Quando lá cheguei, ela estava de costas a conversar com uns amigos. Não consegui aproximar-me deles. Sentei-me numa cadeira ao fundo da sala e fiquei a vê-la de perfil, sempre tão leve como se o mundo não lhe pesasse nas costas, sempre tão ela. De repente, ela virou-se. Lembro-me tão bem desse momento! Ela virou-se e, nessa altura que eu não acreditava no amor, soube-o; soube que, se fosse possível amar alguém mais do que a qualquer coisa num segundo, se fosse isso o apregoado sentimento, então o meu momento era aquele. Eu amava aquela rapariga que não era mais para mim do que um mistério. Levantei-me com a mão no bolso, pronto a entregar-lhe a carta que mudaria os nossos destinos.
Porém, as histórias de amor verdadeiro nunca acabam bem. Quando estava a uns escassos metros de a alcançar, ele agarrou-a pela cintura. Estavam juntos. Ela e aquele rapaz que eu não conhecia, tão mais bonito do que eu, estavam juntos. Quem estava em pedaços era eu. Ele nunca a saberia amar como eu, que tão recentemente tinha descoberto o amor e já estava na certeza de que nunca amaria ninguém assim.

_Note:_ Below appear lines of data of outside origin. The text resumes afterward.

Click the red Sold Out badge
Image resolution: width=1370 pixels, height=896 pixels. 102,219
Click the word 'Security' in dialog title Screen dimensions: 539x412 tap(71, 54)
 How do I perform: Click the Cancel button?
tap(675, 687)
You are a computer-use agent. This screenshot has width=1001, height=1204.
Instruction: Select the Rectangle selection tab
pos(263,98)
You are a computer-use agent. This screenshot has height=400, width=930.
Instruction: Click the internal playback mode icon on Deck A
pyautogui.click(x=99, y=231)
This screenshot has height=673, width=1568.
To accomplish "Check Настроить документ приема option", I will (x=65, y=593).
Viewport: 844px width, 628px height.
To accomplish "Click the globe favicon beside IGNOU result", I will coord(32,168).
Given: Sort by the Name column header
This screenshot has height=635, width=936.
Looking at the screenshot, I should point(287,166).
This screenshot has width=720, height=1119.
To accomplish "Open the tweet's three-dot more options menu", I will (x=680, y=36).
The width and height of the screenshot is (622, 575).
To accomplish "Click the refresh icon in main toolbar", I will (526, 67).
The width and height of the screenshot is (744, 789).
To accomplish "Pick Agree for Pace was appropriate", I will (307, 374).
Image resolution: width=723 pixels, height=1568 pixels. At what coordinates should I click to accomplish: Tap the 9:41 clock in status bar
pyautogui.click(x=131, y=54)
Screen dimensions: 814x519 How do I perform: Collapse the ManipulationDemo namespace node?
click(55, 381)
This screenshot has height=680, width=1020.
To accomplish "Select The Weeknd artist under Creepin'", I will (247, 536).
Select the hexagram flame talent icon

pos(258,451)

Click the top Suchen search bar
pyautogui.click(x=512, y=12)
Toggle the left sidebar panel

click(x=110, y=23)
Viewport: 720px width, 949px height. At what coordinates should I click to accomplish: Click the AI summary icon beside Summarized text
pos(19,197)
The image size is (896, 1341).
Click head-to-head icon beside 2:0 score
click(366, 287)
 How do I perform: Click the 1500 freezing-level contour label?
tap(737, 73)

E tinha toda a razão. Agora, ao fim de mais de 50 anos, ninguém me tira da ideia de que, se não fosse a minha cobardia na hora de enviar a carta, a minha menina podia estar aqui comigo, sentada ao meu lado, neste banco de jardim onde se fixam os velhos, quem sabe se não todos a pensar no amor que perderam, tal como eu. A vista já anda fraca, mas hoje ela passou por aqui e eu tive a certeza de que era ela. A minha menina é agora uma mulher, de rosto marcado pelo tempo, mas com o mesmo olhar, com o mesmo sorriso. Com a mesma paixão desinteressada pela vida. E o perfume - céus, aquele perfume inebriante! Ninguém me poderia dizer que não era ela, eu sei que era. Vinha de preto, a minha menina. Ouvi uma mulher comentar que tinha enviuvado há pouco tempo, o que não duvido. Quando passou, deixou o mesmo rasto negro de outrora e a mesma angústia de sempre. Tivesse eu entregue a carta, e ela não estaria viúva agora. Não. Se a minha menina tivesse sido a minha mulher, estaria aqui agora, sentada ao meu lado. Os dois velhos, os dois no fim da linha, mas vivos - porque com ela eu seria imortal, tal como o meu amor.
4 comentários:
Porra isto é enorme... desculpa, mas hoje não consigo. :|
Não tens de pedir desculpa, aposto que houve muita gente a não ler quando viu o tamanho xD
Afinal sempre li :)
Não deve haver arrependimento pior do que arrependermo-nos do que deixámos por fazer.